Should the patient survive to the end of the second week, the treatment then comes to resemble more and more that of the infectious fever already described. Bark may be given, though there should be no proper remission, and cordials and opiates may be more freely used. Attention to the state of the bowels will still be necessary, since repeated accumulations of bile are apt to occur even in the most advanced stage, and gentle emetics of ipecacuana, as well as laxatives, may be necessary. For the same reason also, greater caution is requisite in the use of pure opiates than in the infectious ship fever before treated of. In order to keep the bowels soluble, it was a very usual practice, and found very useful, to conjoin a few grains of rhubarb with each dose of the bark.
3. Of the Yellow Fever.
The fever last treated of may be said to be peculiar to a hot climate; but the hot seasons of temperate climates produce something resembling it. That now to be described never occurs, so far as I know, except under the influence of tropical heats. Such a fever is indeed known without the tropics; for it is very common in Carolina in the hot season; but there the heat is even greater than that of the West Indies. In order to produce it, there must be, for some length of time, a heat seldom falling below seventy-five degrees on Fahrenheit’s thermometer.
Though it differs from the fever last described, both in its causes and symptoms, it is not meant to say that it is so distinct as to form a separate species of disease, like the measles and small pox. Unless the characters of fevers are strongly marked, it is difficult, and even impossible, to refer them to any particular species; and the different concurrence of causes and constitutions is so various, that great numbers of ambiguous cases occur.
With regard to the cause of the yellow fever, it differs from the bilious remittent in this, that the air of woods and marshes is not necessary to produce it; for it most commonly arose from intemperance or too much exercise in the heat of the sun. It was observable, however, that it was more apt to arise when, besides these causes, men were exposed to unwholesome air, particularly the foul air of ships, whether from infectious effluvia, or proceeding merely from the putrefaction that takes place in neglected holds.
It is also remarkable with regard to it, that it is confined almost entirely to those who are newly come from a cold or temperate climate. The same remark is made by the French, who therefore call it fievre de matelot[101], considering it as peculiarly incident to those who have newly arrived from a long voyage. It would appear also, from what has been formerly mentioned[102] that those men, who have been exposed to that sort of infection that prevails in ships in cold climates are more particularly the subjects of the yellow fever when they arrive in a hot climate. It is farther in proof of the same opinion, that there are medical gentlemen, natives of the West Indies, who have hardly ever seen it, their practice lying at a distance from any sea-port town where strangers usually arrive. Of these strangers, those who are young, fat, and plethoric, are most apt to be attacked; and more of our officers in proportion were seized with it than common men.

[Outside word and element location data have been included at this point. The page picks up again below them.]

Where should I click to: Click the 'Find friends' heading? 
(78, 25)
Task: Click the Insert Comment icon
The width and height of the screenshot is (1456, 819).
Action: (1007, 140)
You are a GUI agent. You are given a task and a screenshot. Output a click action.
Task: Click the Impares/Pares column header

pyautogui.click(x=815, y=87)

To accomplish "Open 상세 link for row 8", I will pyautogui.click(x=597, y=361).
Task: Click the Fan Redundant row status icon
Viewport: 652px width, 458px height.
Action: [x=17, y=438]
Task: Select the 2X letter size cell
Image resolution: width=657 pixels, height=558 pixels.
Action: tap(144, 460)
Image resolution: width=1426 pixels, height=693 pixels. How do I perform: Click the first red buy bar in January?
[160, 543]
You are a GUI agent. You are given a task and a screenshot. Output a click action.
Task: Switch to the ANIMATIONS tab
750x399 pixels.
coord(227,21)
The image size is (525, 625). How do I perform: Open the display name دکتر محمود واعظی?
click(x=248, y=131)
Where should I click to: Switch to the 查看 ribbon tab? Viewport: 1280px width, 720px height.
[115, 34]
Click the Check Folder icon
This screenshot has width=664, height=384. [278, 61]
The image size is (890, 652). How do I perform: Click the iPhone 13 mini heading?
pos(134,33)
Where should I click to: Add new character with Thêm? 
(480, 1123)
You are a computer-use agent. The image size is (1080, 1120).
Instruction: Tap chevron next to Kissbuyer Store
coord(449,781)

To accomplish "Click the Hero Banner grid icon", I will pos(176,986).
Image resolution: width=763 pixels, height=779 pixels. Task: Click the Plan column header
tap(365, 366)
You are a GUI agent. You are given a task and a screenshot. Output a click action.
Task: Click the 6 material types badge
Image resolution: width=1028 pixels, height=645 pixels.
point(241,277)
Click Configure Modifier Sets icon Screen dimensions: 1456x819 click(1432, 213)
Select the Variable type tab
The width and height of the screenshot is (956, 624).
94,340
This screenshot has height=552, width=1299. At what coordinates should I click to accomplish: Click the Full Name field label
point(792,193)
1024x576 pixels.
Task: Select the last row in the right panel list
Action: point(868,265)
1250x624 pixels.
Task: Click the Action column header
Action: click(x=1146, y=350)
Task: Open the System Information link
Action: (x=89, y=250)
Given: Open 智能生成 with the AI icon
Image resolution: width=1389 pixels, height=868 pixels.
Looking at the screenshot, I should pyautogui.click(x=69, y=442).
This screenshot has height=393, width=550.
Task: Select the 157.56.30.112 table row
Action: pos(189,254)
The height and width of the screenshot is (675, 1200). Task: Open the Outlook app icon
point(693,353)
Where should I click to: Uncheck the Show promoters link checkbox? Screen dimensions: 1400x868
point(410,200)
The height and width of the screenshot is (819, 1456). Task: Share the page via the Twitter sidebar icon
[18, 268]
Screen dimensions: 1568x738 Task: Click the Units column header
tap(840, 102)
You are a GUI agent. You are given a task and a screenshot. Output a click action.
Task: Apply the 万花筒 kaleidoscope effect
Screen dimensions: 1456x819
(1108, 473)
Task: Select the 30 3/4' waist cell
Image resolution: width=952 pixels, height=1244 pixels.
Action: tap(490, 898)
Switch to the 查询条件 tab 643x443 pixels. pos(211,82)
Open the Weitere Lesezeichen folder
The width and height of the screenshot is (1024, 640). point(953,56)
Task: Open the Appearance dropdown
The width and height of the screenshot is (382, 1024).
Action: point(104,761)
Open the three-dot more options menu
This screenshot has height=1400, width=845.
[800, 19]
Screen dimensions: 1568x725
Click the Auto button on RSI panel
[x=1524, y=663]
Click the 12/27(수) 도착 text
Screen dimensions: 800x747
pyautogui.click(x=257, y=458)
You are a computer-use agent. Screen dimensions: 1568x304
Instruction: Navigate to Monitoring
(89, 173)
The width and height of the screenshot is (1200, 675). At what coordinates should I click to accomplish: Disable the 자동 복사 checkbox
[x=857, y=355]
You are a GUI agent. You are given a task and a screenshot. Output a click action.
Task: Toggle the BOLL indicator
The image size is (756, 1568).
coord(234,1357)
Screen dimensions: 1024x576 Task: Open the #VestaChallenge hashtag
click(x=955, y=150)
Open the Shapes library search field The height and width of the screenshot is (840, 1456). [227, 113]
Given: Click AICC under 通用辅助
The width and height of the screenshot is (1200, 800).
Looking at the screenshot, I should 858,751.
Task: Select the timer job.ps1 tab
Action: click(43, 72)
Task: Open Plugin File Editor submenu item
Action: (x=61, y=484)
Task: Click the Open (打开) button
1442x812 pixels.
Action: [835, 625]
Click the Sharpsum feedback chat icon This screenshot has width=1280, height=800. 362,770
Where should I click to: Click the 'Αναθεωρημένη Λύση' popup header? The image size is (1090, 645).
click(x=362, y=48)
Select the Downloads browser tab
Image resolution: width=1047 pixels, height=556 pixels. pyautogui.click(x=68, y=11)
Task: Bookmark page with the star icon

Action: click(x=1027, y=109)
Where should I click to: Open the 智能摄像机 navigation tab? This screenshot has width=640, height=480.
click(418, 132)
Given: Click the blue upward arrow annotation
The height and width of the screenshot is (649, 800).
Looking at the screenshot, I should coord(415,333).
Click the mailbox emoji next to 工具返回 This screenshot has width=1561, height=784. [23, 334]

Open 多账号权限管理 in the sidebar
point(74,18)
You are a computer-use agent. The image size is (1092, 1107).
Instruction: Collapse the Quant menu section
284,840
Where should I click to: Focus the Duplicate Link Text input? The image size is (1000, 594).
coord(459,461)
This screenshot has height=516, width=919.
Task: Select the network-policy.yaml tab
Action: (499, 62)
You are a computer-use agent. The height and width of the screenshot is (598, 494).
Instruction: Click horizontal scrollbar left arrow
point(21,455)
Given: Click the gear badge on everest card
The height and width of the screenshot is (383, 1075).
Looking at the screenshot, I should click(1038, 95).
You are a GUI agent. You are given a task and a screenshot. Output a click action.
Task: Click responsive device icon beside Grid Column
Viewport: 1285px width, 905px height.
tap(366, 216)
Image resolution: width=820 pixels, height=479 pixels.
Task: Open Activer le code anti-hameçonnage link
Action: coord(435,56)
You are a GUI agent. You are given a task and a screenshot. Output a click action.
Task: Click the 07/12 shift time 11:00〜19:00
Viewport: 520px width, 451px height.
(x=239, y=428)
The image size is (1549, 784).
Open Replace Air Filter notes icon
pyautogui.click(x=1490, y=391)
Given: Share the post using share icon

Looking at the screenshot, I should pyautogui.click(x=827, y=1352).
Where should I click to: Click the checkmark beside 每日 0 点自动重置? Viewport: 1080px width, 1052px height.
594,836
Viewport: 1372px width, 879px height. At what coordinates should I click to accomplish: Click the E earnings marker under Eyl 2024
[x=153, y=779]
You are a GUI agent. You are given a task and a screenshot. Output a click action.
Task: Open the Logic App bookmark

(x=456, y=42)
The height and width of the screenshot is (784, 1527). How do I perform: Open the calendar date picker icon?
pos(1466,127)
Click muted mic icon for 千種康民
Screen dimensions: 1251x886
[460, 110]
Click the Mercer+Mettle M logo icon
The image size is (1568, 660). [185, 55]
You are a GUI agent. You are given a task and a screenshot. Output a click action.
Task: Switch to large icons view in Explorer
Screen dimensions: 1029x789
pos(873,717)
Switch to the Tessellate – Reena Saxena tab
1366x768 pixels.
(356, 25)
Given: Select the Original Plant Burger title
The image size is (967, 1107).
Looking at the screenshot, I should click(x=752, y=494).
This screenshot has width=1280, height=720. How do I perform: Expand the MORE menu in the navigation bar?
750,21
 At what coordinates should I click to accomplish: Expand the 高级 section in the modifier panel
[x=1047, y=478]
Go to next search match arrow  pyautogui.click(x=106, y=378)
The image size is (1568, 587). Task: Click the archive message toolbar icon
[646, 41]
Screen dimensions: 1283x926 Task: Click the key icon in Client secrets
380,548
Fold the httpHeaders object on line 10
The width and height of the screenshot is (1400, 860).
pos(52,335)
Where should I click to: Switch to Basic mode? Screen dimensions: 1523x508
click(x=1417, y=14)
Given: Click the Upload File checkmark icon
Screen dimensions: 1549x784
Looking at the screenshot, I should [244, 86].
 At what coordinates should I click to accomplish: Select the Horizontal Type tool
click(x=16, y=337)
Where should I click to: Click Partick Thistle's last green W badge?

It has been said, that it never attacks either the female sex or blacks. This is in general, though not absolutely, true; for I knew a black woman, who acted as nurse to some men ill of this fever at Barbadoes, who died with every symptom of it.
This fever assumes various forms, according to the peculiar constitutions of different men, and other circumstances; but in the following description I shall enumerate the most common appearances:—In general it begins with short alternate chills and flushes of heat, seldom with those rigors which constitute the regular cold fit, and with which most other fevers begin. These are immediately succeeded by violent head-ach, pain in the back, universal debility, sickness, and anguish at the stomach. There is commonly, in the beginning, a good deal of bile on the stomach, which is thrown off by vomiting, either natural or excited by an emetic. Those men who were taken ill of this fever in the Alcide, in the end of the year 1781, had a sore throat in the beginning; but this is not a common symptom.
In the course of this disease there is by no means a free secretion of bile, and least of all in those cases that are most violent, and prove the soonest fatal. In cases that are more protracted, and less desperate, there are frequent accumulations of it, as appears by the vomits and stools[103].
The eye in a few hours takes a yellow tinge, which soon after extends more or less over the face and whole skin. This is a symptom so striking and constant, that it gives name to the disease, though it is not absolutely either peculiar or essential to it. There is something contagious in this symptom, which seems somewhat singular, and difficult to be accounted for. It was observed in the Royal Oak and Alcide to extend to men who were but slightly indisposed; and at the hospital it spread to men in the adjoining beds, without imparting any malignity to their diseases.